Death in the Garden
Page 21
Edwina washed her face and tidied her hair.
Over a simple meal of omelette and salad, they talked at first on general topics, books and music. Afterwards Edwina told Mrs Croft of the death of Luke Tory, who was a blackmailer, and might have been blackmailing Tim. She told how Luke Tory had wanted to see her, Edwina, just before he died which was perhaps why he had been killed. She did not say how she and her two friends had been suspected of poisoning him. But she did briefly mention how Miss Dover had died, and how one murderer was suspected of both deaths.

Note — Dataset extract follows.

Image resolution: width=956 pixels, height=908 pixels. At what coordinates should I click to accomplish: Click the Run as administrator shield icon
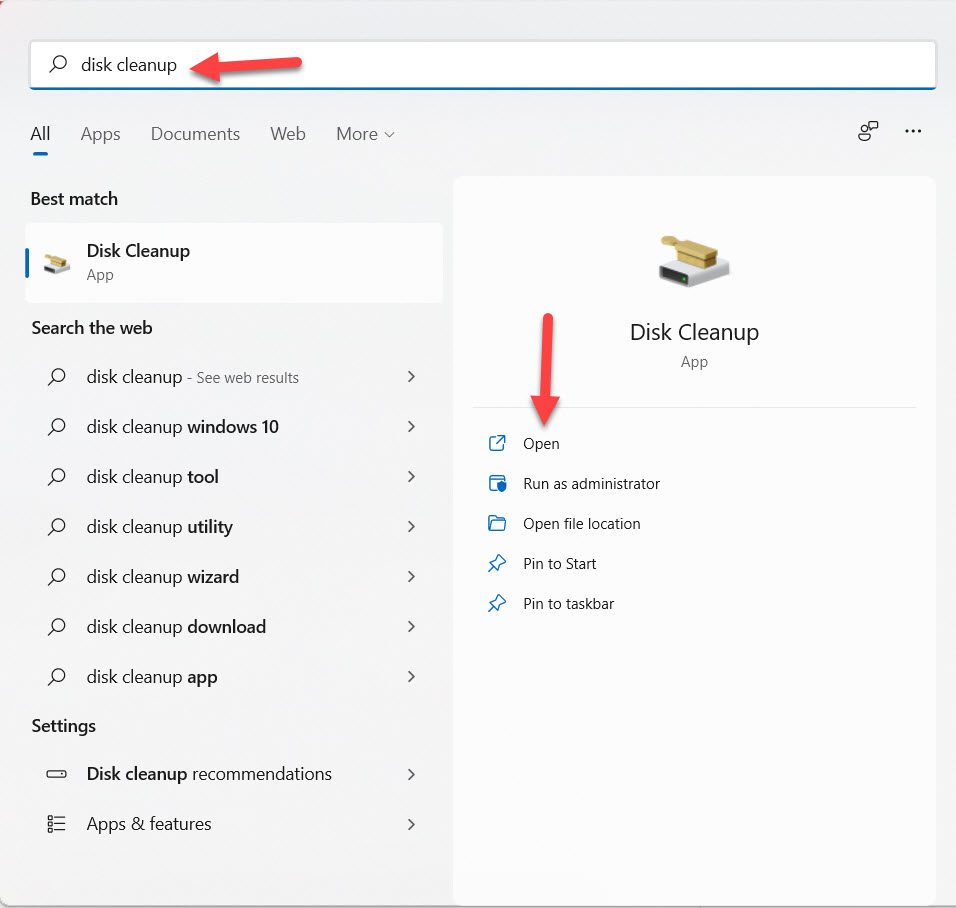(x=497, y=484)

Mrs Croft poured some wine and let Edwina tell her about her own particular problem: the man who harassed her. She shook her head. ‘All one. It has to be.’
Then Edwina said, ‘ Who is she? This other person. I do want to know.’
Mrs Croft got up. ‘I’ll make some coffee. You say – she – as to the sex of the person, I was never quite sure.’ She turned round. ‘There, I’ve said it now.’
Edwina said, ‘I find that hard to take.’ Tears appeared in her eyes unbidden and rolled down her cheeks. ‘Damn it all, why did you have to say that?’
Hesitantly, Tim’s mother said, ‘ I don’t know that Tim responded. About that I’m not sure. Somehow, I got the idea that the other person was – well – more of a kind of voyeur.’
That night Edwina lay in bed in the green chintz bedroom which, in spite of what Mrs Croft had said, probably was Tim’s room since there appeared to be no other bedroom.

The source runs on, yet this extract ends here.